Wady:Krytycy wspominają, że książce brakuje jasności co do niektórych pojęć i przedstawia idee, które mogą być zbyt uproszczone lub wyidealizowane. Niektórzy twierdzą, że nie oferuje ona nowych faktów dla uważnego śledzenia bieżących wydarzeń i zawiera argumenty, które mogą wydawać się naiwne lub niejasne, a także okazjonalne niespójności logiczne. Krytykuje się również fakt, że opiera się on na teologicznych ramach i może błędnie przedstawiać przeciwstawne punkty widzenia.
(na podstawie 14 opinii czytelników)
American Awakening: Identity Politics and Other Afflictions of Our Time
Żyjemy w samym środku amerykańskiego przebudzenia, bez Boga i bez przebaczenia.

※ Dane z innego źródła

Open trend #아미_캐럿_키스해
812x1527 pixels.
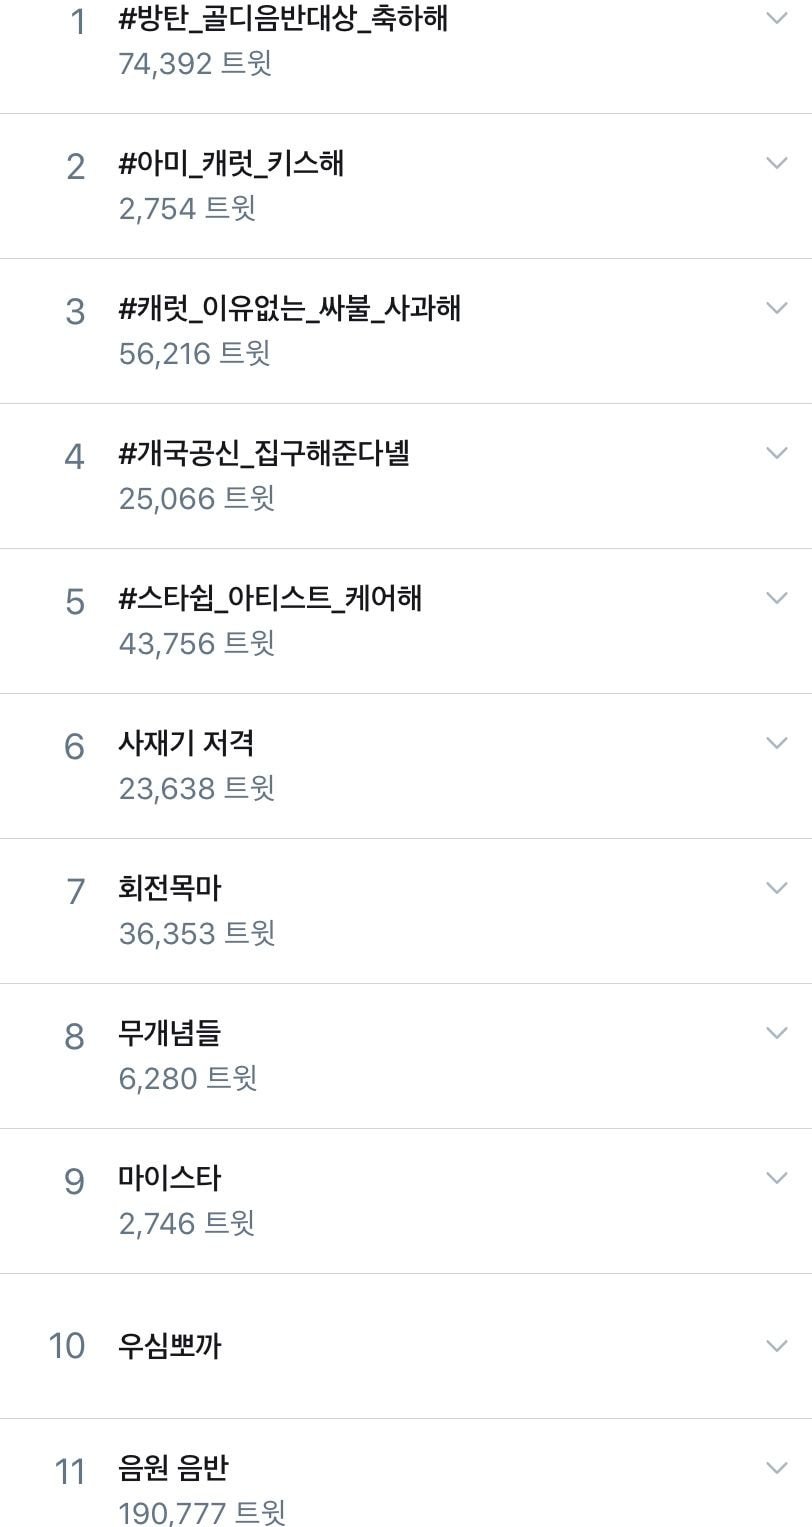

Pierwsze dwa przebudzenia przyniosły odnowę religijną; trzecie - ruch ewangelii społecznej i jego następstwa (1880-1910) - odwołało się do autorytetu religii, aby doprowadzić do transformacji politycznej i społecznej, ale po drodze straciło z oczu chrześcijaństwo.
Przebudzenie, w którym obecnie żyjemy, pojmuje politykę w kategoriach religii, nie rozpoznając jej, nie ma w nim miejsca dla Boga, który sądzi, ani dla Boga, który przebacza, i doprowadziło Amerykę do ślepego zaułka, poza który nikt nie może zajrzeć. Polityka tożsamości wydaje osąd nie na podstawie grzechów zaniechania i popełnienia, ale na podstawie publicznie widocznych, niezmiennych atrybutów, które poprzedzają wszystko, co obywatele mogą zrobić lub pozostawić niezrobione. Polityka tożsamości nie oferuje przebaczenia za przewinienia, ponieważ są one nieodwracalne. Liberalna polityka polegała niegdyś na współpracy w budowaniu wspólnego świata. Polityka tożsamości przekształciła politykę. Zmieniła ją w religijne miejsce składania ofiar.

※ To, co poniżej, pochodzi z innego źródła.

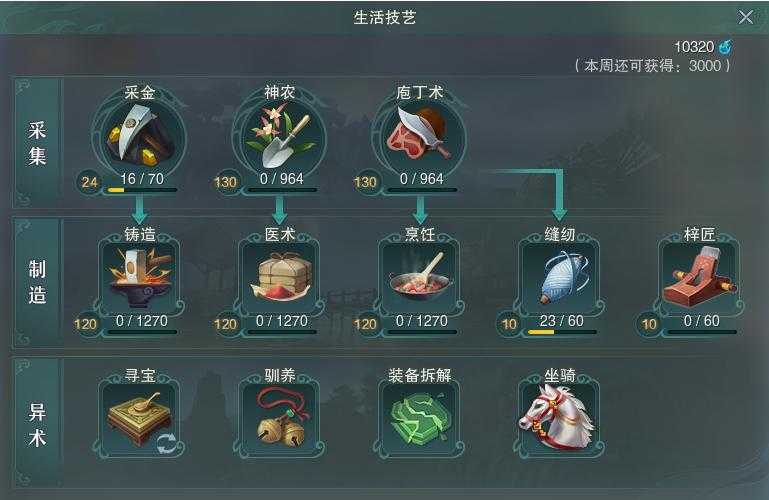Tap the blue currency icon beside 10320
The width and height of the screenshot is (769, 500).
click(725, 47)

Na chwilę obecną nieusuwalnym kozłem ofiarnym jest biały, heteroseksualny mężczyzna. Po jego upokorzeniu i oczyszczeniu, na kogo niewinne ofiary skierują swój katartyczny gniew? Białe kobiety? Czarni mężczyźni?
Polityka tożsamości to antyegalitarna duchowa eugenika naszych czasów. Wymaga, by czyste i niewinne grupy wzniosły się, a splamione grupy przestępców zostały oczyszczone. Jeśli odrodzenie religijne jest rozumiane jako zbiorowy wysiłek na rzecz odkupienia splamionego świata, to polityka tożsamości jest amerykańskim odrodzeniem religijnym - tym razem bez Boga.